-- Your objective --
All lines ahead of the one containing "ClubDesk Login (727, 643)" are to be left out; that line and each one after it, through the end of the records below, are to be duplicated exactly.

-- Input data --

====

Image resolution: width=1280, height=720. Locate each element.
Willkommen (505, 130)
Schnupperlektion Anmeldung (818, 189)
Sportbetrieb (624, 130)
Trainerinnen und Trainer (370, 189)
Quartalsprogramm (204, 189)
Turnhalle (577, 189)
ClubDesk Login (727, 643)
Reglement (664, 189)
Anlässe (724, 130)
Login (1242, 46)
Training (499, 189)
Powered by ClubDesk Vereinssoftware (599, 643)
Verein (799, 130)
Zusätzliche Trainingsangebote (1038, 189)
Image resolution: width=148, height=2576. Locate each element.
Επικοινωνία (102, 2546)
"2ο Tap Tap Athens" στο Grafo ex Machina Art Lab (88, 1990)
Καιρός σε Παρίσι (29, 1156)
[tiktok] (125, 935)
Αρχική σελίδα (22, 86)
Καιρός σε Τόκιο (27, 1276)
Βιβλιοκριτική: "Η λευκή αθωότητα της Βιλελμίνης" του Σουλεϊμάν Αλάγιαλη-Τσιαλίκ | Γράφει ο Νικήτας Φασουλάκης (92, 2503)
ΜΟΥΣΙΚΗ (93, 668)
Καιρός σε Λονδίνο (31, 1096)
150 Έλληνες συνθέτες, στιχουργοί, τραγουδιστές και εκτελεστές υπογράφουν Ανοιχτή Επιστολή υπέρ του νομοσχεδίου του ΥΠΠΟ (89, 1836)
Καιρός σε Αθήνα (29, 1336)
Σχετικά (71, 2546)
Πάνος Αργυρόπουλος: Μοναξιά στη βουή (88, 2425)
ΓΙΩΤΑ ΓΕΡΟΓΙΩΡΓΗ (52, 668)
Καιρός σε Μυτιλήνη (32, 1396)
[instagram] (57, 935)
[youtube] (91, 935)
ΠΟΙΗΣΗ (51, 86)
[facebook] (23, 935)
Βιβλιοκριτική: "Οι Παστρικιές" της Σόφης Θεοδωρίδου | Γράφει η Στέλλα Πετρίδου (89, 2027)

====

-- Reply to the task --
ClubDesk Login (727, 643)
Reglement (664, 189)
Anlässe (724, 130)
Login (1242, 46)
Training (499, 189)
Powered by ClubDesk Vereinssoftware (599, 643)
Verein (799, 130)
Zusätzliche Trainingsangebote (1038, 189)
Image resolution: width=148, height=2576. Locate each element.
Επικοινωνία (102, 2546)
"2ο Tap Tap Athens" στο Grafo ex Machina Art Lab (88, 1990)
Καιρός σε Παρίσι (29, 1156)
[tiktok] (125, 935)
Αρχική σελίδα (22, 86)
Καιρός σε Τόκιο (27, 1276)
Βιβλιοκριτική: "Η λευκή αθωότητα της Βιλελμίνης" του Σουλεϊμάν Αλάγιαλη-Τσιαλίκ | Γράφει ο Νικήτας Φασουλάκης (92, 2503)
ΜΟΥΣΙΚΗ (93, 668)
Καιρός σε Λονδίνο (31, 1096)
150 Έλληνες συνθέτες, στιχουργοί, τραγουδιστές και εκτελεστές υπογράφουν Ανοιχτή Επιστολή υπέρ του νομοσχεδίου του ΥΠΠΟ (89, 1836)
Καιρός σε Αθήνα (29, 1336)
Σχετικά (71, 2546)
Πάνος Αργυρόπουλος: Μοναξιά στη βουή (88, 2425)
ΓΙΩΤΑ ΓΕΡΟΓΙΩΡΓΗ (52, 668)
Καιρός σε Μυτιλήνη (32, 1396)
[instagram] (57, 935)
[youtube] (91, 935)
ΠΟΙΗΣΗ (51, 86)
[facebook] (23, 935)
Βιβλιοκριτική: "Οι Παστρικιές" της Σόφης Θεοδωρίδου | Γράφει η Στέλλα Πετρίδου (89, 2027)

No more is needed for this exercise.